### [What this task involves]
The stretch from the line with "Дренаж (48, 831)" through the line with "Крыльчатки кондиционеров (77, 816)" in the records below: write it out exactly, and nothing else.

Records from a dataset:
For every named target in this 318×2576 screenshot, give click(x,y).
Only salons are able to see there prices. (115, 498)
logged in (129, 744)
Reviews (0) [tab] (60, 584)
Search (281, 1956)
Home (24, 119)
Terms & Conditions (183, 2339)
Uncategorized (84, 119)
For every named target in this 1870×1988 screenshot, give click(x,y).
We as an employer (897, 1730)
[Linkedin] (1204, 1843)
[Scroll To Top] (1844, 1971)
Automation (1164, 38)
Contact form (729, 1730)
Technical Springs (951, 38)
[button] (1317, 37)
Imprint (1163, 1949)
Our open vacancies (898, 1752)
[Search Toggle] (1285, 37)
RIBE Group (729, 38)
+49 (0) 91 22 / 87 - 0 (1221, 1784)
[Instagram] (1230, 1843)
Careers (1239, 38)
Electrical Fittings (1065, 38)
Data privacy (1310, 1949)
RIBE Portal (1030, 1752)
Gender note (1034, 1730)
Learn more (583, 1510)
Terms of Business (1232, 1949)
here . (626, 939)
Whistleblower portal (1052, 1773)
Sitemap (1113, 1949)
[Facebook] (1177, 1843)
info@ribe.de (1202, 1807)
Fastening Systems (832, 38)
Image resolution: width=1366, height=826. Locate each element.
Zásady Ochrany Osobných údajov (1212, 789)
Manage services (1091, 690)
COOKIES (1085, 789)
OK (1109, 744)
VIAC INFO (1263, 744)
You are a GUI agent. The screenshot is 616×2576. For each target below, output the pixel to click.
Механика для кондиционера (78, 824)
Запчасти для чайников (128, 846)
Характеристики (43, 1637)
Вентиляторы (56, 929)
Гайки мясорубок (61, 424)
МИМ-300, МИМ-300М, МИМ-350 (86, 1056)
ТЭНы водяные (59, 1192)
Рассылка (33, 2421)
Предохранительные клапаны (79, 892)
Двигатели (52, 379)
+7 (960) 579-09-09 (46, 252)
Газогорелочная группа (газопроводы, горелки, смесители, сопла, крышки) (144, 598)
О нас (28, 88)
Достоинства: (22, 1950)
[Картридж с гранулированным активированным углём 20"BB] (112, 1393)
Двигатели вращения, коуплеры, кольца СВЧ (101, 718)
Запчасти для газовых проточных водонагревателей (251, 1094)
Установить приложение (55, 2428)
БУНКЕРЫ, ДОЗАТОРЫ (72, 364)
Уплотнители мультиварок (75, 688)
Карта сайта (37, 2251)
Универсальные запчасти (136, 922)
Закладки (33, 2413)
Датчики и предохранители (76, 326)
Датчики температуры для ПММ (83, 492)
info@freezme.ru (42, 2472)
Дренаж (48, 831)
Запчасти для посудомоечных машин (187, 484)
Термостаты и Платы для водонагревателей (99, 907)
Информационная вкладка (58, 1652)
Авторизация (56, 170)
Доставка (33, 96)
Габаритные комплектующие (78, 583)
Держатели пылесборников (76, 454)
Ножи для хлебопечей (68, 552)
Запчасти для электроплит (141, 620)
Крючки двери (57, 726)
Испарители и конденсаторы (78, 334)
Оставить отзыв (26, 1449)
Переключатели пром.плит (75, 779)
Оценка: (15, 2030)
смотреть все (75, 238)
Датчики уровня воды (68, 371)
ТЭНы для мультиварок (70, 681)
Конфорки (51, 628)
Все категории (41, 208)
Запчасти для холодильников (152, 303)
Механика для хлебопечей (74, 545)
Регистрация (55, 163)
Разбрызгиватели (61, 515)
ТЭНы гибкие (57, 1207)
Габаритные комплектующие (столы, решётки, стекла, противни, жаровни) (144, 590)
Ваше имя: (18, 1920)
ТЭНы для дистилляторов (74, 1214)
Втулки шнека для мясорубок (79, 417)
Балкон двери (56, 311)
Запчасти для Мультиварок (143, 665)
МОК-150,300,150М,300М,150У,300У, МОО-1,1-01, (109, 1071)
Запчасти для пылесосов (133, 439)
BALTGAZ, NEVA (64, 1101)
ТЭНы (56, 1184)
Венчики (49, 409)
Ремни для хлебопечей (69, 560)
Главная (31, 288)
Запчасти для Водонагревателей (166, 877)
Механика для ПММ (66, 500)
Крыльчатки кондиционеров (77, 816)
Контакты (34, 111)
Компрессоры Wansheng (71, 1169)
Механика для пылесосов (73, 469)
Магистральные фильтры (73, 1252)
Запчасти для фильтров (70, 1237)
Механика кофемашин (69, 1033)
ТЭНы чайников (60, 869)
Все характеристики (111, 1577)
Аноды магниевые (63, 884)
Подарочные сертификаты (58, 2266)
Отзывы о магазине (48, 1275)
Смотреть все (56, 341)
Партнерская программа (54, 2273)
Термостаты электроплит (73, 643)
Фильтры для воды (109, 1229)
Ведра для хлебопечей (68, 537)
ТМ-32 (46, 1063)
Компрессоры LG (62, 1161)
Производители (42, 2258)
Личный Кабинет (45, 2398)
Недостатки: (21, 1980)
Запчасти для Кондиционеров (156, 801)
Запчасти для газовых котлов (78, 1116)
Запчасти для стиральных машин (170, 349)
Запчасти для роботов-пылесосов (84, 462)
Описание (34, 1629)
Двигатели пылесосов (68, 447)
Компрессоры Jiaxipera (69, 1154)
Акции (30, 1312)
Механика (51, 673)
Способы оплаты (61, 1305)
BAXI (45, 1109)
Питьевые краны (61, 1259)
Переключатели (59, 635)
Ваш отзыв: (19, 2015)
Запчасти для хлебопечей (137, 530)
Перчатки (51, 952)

### [Answer to the exercise]
Дренаж (48, 831)
Запчасти для посудомоечных машин (187, 484)
Термостаты и Платы для водонагревателей (99, 907)
Информационная вкладка (58, 1652)
Авторизация (56, 170)
Доставка (33, 96)
Габаритные комплектующие (78, 583)
Держатели пылесборников (76, 454)
Ножи для хлебопечей (68, 552)
Запчасти для электроплит (141, 620)
Крючки двери (57, 726)
Испарители и конденсаторы (78, 334)
Оставить отзыв (26, 1449)
Переключатели пром.плит (75, 779)
Оценка: (15, 2030)
смотреть все (75, 238)
Датчики уровня воды (68, 371)
ТЭНы для мультиварок (70, 681)
Конфорки (51, 628)
Все категории (41, 208)
Запчасти для холодильников (152, 303)
Механика для хлебопечей (74, 545)
Регистрация (55, 163)
Разбрызгиватели (61, 515)
ТЭНы гибкие (57, 1207)
Габаритные комплектующие (столы, решётки, стекла, противни, жаровни) (144, 590)
Ваше имя: (18, 1920)
ТЭНы для дистилляторов (74, 1214)
Втулки шнека для мясорубок (79, 417)
Балкон двери (56, 311)
Запчасти для Мультиварок (143, 665)
МОК-150,300,150М,300М,150У,300У, МОО-1,1-01, (109, 1071)
Запчасти для пылесосов (133, 439)
BALTGAZ, NEVA (64, 1101)
ТЭНы (56, 1184)
Венчики (49, 409)
Ремни для хлебопечей (69, 560)
Главная (31, 288)
Запчасти для Водонагревателей (166, 877)
Механика для ПММ (66, 500)
Крыльчатки кондиционеров (77, 816)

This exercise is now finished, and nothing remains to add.